§ **What you will do**:
In the data below, the answer is the run of lines from the line containing "The width and height of the screenshot is (1400, 846)." through the line containing "Task: Click the lightning", both included; print it exactly and nothing else.
==== Provided data
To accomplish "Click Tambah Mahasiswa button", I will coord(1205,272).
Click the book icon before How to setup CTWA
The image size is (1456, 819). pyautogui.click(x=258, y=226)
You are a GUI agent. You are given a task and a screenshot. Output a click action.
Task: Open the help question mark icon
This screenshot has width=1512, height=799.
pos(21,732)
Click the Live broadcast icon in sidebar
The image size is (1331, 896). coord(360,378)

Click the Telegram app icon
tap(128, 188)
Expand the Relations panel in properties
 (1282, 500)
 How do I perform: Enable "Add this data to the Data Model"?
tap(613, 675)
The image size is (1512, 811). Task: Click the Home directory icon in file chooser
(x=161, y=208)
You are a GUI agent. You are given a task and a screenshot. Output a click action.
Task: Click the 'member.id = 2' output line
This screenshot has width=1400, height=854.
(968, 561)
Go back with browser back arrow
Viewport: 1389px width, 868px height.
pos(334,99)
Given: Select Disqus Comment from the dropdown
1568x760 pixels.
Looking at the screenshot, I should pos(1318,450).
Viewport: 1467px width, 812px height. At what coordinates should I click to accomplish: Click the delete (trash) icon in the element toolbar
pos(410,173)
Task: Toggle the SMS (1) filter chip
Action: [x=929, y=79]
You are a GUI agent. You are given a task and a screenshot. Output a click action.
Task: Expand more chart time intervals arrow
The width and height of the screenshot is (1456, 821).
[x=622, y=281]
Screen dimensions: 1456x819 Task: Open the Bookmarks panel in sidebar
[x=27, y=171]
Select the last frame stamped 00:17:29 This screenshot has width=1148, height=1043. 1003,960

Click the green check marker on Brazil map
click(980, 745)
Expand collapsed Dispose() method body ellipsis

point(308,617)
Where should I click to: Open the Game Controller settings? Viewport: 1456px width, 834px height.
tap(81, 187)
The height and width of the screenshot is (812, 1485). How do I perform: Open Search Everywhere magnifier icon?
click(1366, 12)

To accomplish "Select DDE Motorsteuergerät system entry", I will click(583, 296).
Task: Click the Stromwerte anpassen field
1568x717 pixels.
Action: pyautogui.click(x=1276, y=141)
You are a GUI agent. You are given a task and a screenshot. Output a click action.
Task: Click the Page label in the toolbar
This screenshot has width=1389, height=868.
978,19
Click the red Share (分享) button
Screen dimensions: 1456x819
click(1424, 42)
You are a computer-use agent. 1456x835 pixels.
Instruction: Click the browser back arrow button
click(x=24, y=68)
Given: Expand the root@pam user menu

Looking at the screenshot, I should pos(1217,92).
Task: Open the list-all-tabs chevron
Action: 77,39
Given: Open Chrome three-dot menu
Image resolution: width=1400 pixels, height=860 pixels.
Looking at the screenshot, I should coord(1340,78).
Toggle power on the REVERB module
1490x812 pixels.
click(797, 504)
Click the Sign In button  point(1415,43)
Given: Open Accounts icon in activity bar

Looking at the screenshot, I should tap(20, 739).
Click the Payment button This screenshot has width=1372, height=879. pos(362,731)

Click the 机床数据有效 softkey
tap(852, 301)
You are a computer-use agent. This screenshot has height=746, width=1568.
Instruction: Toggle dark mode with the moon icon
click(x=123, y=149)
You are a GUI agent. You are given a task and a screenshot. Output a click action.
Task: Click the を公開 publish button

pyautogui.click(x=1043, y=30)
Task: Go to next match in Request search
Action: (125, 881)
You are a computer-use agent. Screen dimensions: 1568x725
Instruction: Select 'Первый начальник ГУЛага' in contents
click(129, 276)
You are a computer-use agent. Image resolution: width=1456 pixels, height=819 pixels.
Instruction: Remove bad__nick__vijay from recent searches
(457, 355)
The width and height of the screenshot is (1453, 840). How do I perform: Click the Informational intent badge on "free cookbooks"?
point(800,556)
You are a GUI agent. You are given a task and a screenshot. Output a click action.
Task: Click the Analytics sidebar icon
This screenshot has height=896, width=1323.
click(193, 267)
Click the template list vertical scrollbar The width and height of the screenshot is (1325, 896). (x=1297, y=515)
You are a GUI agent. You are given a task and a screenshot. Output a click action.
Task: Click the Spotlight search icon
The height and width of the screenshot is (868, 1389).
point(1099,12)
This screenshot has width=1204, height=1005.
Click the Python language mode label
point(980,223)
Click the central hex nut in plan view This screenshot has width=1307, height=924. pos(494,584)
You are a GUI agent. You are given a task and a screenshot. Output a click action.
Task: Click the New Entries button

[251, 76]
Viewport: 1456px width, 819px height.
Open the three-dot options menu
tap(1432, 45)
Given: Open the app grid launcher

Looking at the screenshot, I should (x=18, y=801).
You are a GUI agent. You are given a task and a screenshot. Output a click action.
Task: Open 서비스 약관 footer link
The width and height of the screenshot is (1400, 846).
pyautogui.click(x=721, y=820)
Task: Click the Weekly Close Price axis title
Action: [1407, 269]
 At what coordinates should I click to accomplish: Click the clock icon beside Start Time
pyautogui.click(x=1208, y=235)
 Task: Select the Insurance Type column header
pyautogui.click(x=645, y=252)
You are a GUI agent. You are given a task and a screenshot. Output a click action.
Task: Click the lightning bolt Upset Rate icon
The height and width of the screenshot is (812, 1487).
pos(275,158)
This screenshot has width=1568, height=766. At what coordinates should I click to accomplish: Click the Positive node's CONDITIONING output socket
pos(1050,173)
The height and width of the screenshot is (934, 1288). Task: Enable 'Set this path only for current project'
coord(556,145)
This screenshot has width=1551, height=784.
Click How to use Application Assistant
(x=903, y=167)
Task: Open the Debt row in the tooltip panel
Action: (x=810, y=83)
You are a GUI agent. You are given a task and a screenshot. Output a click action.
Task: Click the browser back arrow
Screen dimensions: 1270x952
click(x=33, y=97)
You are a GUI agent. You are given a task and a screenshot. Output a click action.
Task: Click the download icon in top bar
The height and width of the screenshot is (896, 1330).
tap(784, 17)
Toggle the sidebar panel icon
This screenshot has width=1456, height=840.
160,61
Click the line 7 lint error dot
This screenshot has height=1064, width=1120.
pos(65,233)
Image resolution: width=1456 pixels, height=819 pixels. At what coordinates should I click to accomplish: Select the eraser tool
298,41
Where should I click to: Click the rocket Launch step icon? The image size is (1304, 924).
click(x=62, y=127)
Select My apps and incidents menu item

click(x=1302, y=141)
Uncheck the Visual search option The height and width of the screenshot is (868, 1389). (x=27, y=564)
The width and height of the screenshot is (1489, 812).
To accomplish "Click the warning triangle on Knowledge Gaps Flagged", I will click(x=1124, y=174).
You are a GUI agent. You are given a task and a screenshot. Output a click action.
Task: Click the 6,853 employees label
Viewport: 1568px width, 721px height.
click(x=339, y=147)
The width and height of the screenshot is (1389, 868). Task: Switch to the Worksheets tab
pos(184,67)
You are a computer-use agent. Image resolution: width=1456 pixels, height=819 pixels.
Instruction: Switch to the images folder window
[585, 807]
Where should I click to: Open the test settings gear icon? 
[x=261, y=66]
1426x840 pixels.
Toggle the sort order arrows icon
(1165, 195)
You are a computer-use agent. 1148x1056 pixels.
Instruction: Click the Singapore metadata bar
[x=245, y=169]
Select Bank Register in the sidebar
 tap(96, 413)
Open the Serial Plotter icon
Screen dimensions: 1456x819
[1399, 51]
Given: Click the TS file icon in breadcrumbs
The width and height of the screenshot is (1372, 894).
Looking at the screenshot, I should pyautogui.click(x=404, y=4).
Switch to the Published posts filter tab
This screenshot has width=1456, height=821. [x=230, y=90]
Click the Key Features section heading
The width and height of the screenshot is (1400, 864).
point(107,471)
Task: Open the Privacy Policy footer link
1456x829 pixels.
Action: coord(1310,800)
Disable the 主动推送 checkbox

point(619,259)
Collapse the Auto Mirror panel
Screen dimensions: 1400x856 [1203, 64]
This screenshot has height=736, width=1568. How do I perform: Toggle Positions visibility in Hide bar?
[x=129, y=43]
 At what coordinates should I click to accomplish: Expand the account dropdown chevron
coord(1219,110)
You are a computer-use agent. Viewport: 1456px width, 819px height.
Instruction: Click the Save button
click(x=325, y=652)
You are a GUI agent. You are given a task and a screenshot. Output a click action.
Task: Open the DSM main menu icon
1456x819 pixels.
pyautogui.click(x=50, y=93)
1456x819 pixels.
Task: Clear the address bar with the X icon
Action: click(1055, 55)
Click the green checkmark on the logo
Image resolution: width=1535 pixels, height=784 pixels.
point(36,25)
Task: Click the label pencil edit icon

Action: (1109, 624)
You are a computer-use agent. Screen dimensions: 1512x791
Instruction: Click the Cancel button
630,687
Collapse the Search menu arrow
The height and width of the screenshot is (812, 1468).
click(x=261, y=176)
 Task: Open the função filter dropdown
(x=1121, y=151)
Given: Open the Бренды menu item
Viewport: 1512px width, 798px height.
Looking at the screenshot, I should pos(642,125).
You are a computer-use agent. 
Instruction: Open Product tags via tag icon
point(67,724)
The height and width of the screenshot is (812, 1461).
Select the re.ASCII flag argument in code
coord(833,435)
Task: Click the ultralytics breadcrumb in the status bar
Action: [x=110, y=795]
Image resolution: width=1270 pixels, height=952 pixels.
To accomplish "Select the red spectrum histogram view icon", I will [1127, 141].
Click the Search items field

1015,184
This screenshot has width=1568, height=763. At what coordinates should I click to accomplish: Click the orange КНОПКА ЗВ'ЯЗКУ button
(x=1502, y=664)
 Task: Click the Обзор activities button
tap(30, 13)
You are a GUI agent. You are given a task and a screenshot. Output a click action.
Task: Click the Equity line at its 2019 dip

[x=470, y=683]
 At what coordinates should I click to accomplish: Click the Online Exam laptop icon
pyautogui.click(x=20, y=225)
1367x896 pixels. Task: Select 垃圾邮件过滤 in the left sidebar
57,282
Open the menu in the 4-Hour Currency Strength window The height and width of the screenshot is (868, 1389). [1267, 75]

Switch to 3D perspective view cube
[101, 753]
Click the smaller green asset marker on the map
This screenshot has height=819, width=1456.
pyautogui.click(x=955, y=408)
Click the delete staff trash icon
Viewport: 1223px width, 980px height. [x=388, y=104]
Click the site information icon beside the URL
========
§ **Answer area**:
The width and height of the screenshot is (1400, 846).
pyautogui.click(x=721, y=820)
Task: Click the Weekly Close Price axis title
Action: [1407, 269]
 At what coordinates should I click to accomplish: Click the clock icon beside Start Time
pyautogui.click(x=1208, y=235)
 Task: Select the Insurance Type column header
pyautogui.click(x=645, y=252)
You are a GUI agent. You are given a task and a screenshot. Output a click action.
Task: Click the lightning bolt Upset Rate icon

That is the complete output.